Receptor-specific somatostatin analogs: correlations with biological activity.

A number of cyclic and linear somatostatin (SRIF) analogs have now been found to have promising levels of selectivity for rodent somatostatin receptors (rsst2,3,5), but not sst1 and sst4. Comparisons between binding affinities for these and transfected human receptors are just beginning to emerge and we present results from a comparison of affinities of several key families of peptides for sst2 present on rat AR42J cells and on cells transfected with human (h)sst2. The typical cyclic octapeptide analogs, octreotide, lanreotide, and RC-160, exhibited similar affinities to SRIF for rsst2, but somewhat lower affinities for the human receptor.

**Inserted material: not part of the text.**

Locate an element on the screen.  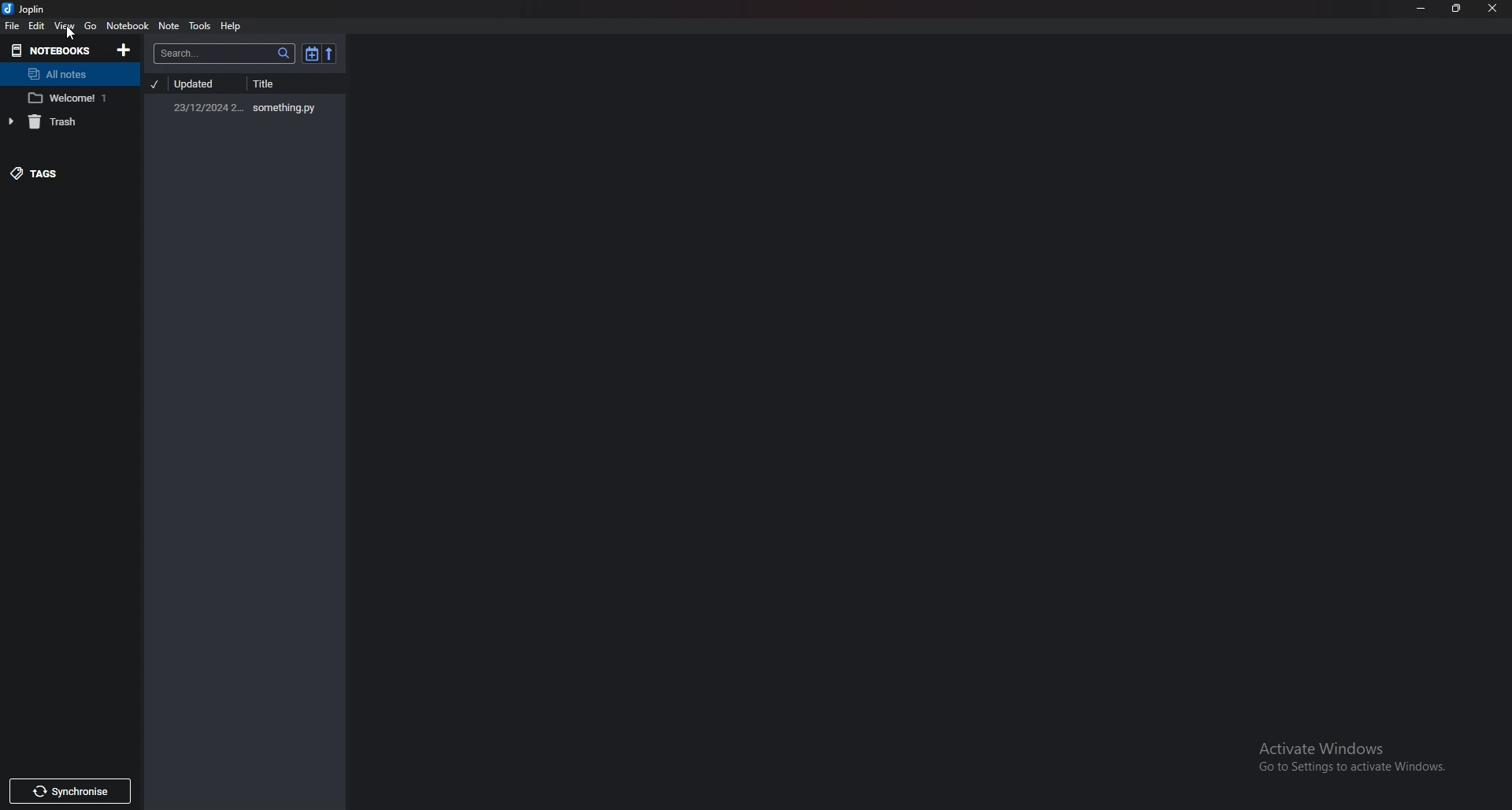
File is located at coordinates (13, 26).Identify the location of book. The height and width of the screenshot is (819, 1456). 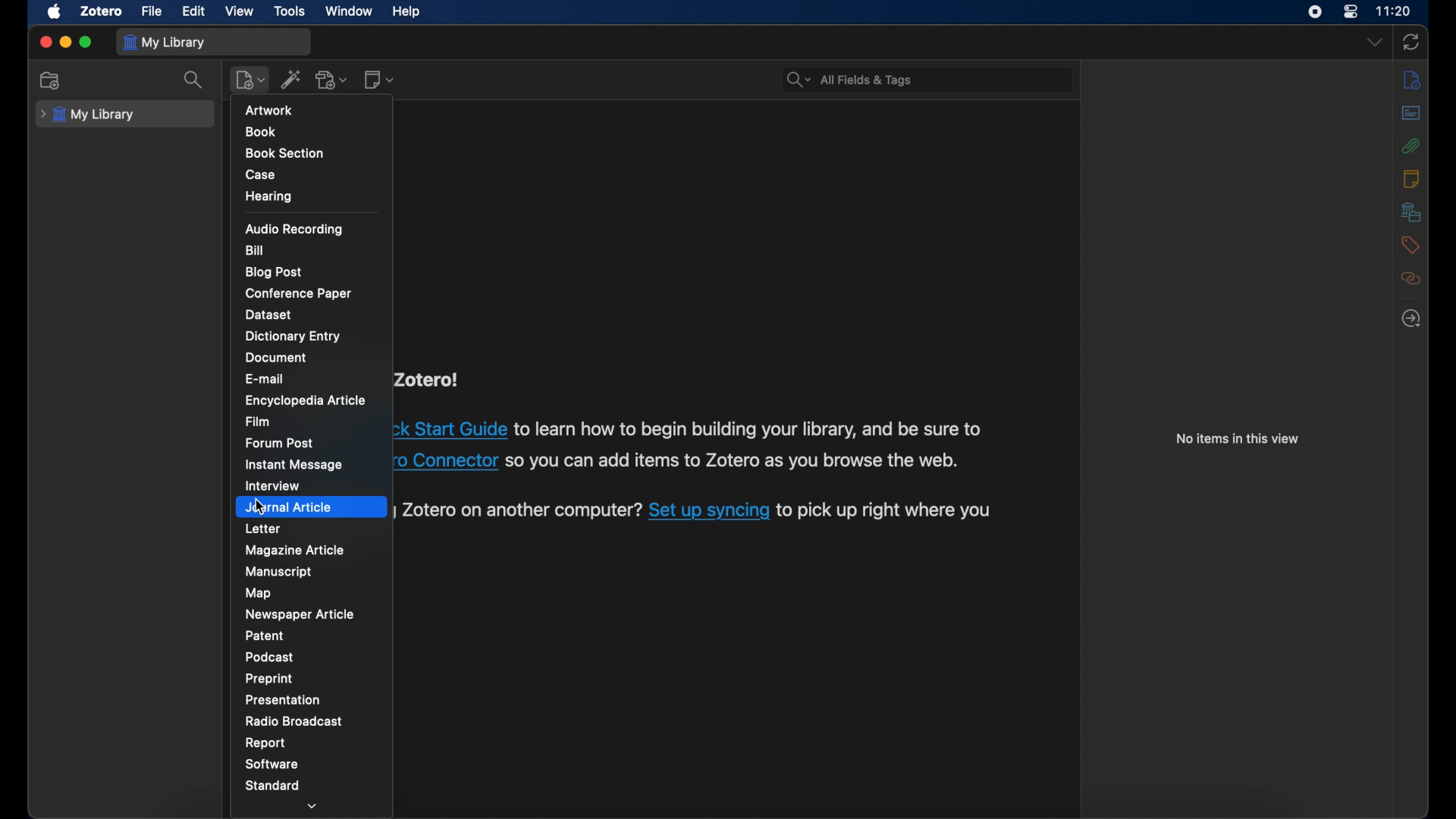
(260, 132).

Affinities of several analogs for transfected hsst5 were also measured. As with the rat receptor, octreotide-related analogs had low affinity for hsst5. The highly specific rsst5 analog, DC-23-99, was less so for the human receptor; however, a D-Tyr1 version of DC-23-99 had subnanomolar affinity (Ki, 0.68 nmol/L) and high selectivity. A new extended-ring analog, BIM-23268D, showed superior affinity to DC-23-99 and even to SRIF and SRIF-28 for hsst5 (K(i), 0.38 nmol/L), and had the highest sst5/sst2 selectivity ratio of any analog that we have tested thus far.